ASSIGNMENT:
List each person named in the text below on COVID-19 cases at the Tokyo Olympics, giving the role the text assigns to each.

TEXT SECTION:
%%

The Tokyo Olympic organizing committee said Wednesday several confirmed COVID-19 cases among the Greek artistic swimming team are the first cluster of infections in the athletes' village, amid surging infections in Japan.

"I have to say it is a cluster," a spokesman for the organizing committee, Masanori Takaya, said after it reported 29 more COVID-19 cases associated with the Olympics, the highest daily count, bringing the cumulative total to over 300.

It said the 29 cases include three Greek artistic swimmers who were staying in the village for the Olympics, which began July 23 amid a sharp rise in COVID-19 cases propelled by the highly contagious Delta variant of the coronavirus.

Among the 12-member Greek artistic swimming team, four athletes and one official have tested positive for COVID-19. All the members, including seven who had tested negative for the virus, have already left the village and relocated to isolation facilities, according to the organizing committee.

Greece said Tuesday it will withdraw from artistic swimming competitions.

Despite the number of Olympic-related infections remaining relatively low, the Tokyo metropolitan government on Wednesday reported another daily record of 4,166 COVID-19 cases.

"The Olympics have had an impact on people's consciousness," the government's top COVID-19 adviser Shigeru Omi told a parliamentary committee.

As of early August, the Delta variant is believed to be responsible for roughly 90 percent of new infections in the Kanto region including Tokyo and its surrounding prefectures, according to Japan's National Institute of Infectious Diseases.

Prime Minister Yoshihide Suga and senior government officials have stated there is no link between the ongoing games and the COVID-19 spike, stressing strict and adequate measures have been put in place to prevent the participants from coming into contact with the Japanese public.

Among Olympic athletes and stakeholders, the virus positivity rate stood at 0.02 percent with over 500,000 tests conducted so far, Takaya said at a press briefing on Wednesday.

The daily figure includes another athlete from overseas, the organizing committee said, without identifying from which country. Besides the athletes, they are 19 contractors and four volunteers and two games-linked officials. Of the total, 24 were residents of Japan.

One case reported by the committee on Sunday proved to be negative later and was eliminated from the cumulative total, now standing at 322.

The numbers do not include those announced by Japanese central and local governments.

The Tokyo metropolitan police separately said it has confirmed a total of 23 COVID-19 cases among officers dispatched from across the country for Olympic security assistance.

%%

DATASET:

%%

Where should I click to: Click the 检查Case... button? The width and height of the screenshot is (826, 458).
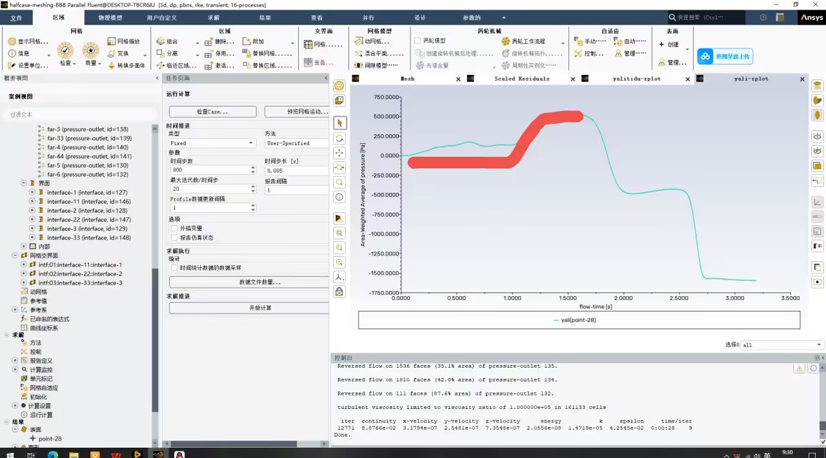[x=212, y=112]
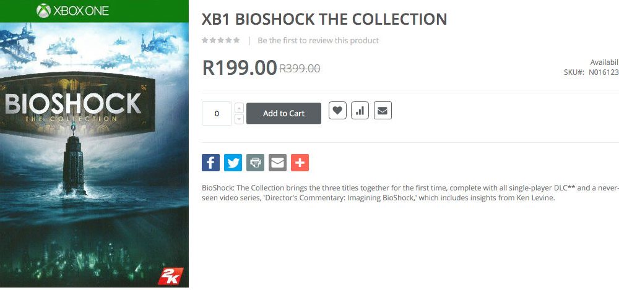Viewport: 619px width, 290px height.
Task: Click the crossed-out R399.00 old price
Action: [x=300, y=69]
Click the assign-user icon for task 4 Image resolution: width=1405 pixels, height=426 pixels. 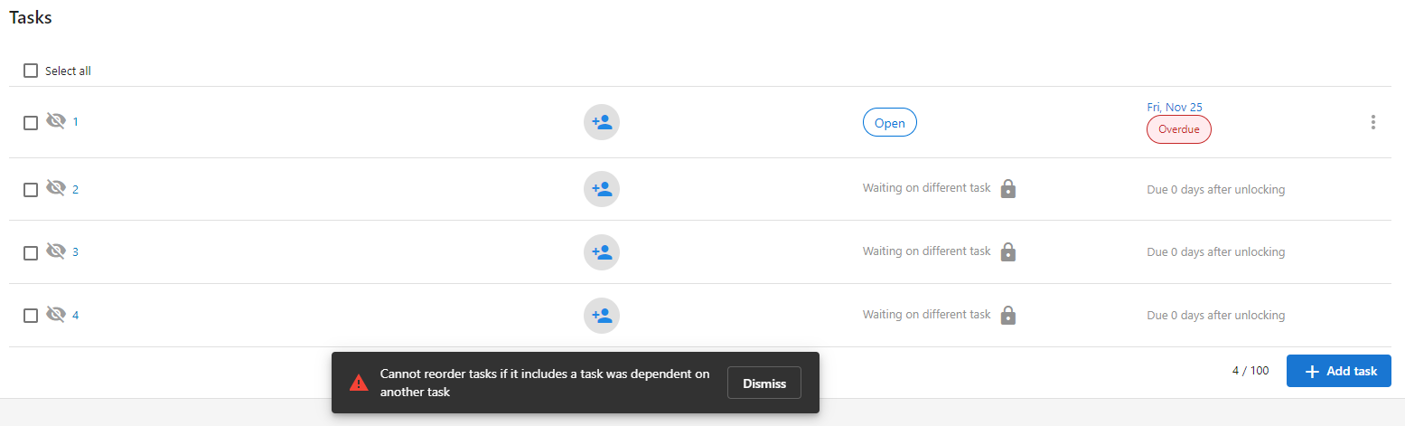602,316
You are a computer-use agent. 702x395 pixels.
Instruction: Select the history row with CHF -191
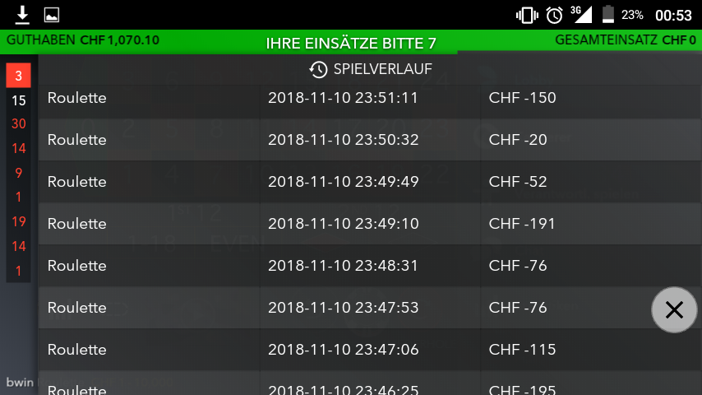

%%

YOUR SOLUTION:
- Masanori Takaya: a spokesman for the Tokyo Olympic organizing committee
- Shigeru Omi: the government's top COVID-19 adviser
- Yoshihide Suga: Prime Minister